Azrian followed, vaulting the last two steps. At the top, a low iron gate hung open. Beyond it, the garden was a negative of itself, moonlight drained by layers of Shadow-weaving, every shape and shrub smudged into uncertainty. He ducked into the cover of a hedge and waited.
Footfalls echoed on gravel as boots patrolled in pairs. Each time one neared his hide, a new illusion sent them chasing phantoms deeper into the grounds.
The back of the house yawned wide, illuminated by a sickly silver glow from the Light orbs inside.
Azrian counted the windows: three up, four down, and the one unlit window on the first floor was the one he aimed for.
He crouched, then sprinted toward it, skimming low over the sodden grass.
At the sill, he pressed his palm against the glass and sent a filament of his own affinity through the wood: a minor Destruction, just enough to rot the latch without shattering the pane.
The window lifted with a breath of effort.
Inside was darkness and the mineral bite of old stone.
The walls were close and unadorned, and the passages were thick with the smell of boiled starch and drying laundry.
Twice, he froze, the hair on his forearms prickling as men passed within arm’s reach.
But they expected trouble from the outside.
The idea that anyone might sneak in through the servants’ corridor was beneath their contempt, which suited Azrian fine.
He climbed the main staircase to the guest wing, every step covered in an inch-thick red velvet runner.
His footsteps were quieter than a cat’s.
At the landing, he paused, his heart battering a triplet rhythm against his ribs.

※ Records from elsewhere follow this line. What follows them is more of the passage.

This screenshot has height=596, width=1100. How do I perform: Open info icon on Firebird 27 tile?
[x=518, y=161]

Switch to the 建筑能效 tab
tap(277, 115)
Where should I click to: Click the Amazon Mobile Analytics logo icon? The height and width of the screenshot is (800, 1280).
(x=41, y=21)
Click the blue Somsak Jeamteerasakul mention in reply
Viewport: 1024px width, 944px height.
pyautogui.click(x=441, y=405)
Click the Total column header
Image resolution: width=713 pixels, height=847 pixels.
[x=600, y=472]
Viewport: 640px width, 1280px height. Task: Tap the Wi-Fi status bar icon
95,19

Lady Delarine’s house was locked down for the night, every corridor lamp doused.
Azrian touched the door, testing for wards. None. There was a lock, but it wasn’t enough to stop him. Still, he hesitated, hand flat against the grain. He could feel his pulse there, rapid and raw.
For a moment, he imagined the consequences if he failed: Sabine dragged back to the Registry, Delarine’s estate looted, every asset of House Vaelros liquidated, and the bodies strung up for public warning.
On a long exhale, he wove quick knots of Destruction into the keyhole. The mechanism yielded with a reluctant click, the sound so faint he doubted even Sabine would have heard it.
He entered on a draft of cold air. The room was lit only by half a dozen candles, set in glass bowls on every available surface.
The effect was disorienting: shadows cast in all directions, making the elegant furnishings loom like a gallery of ghosts.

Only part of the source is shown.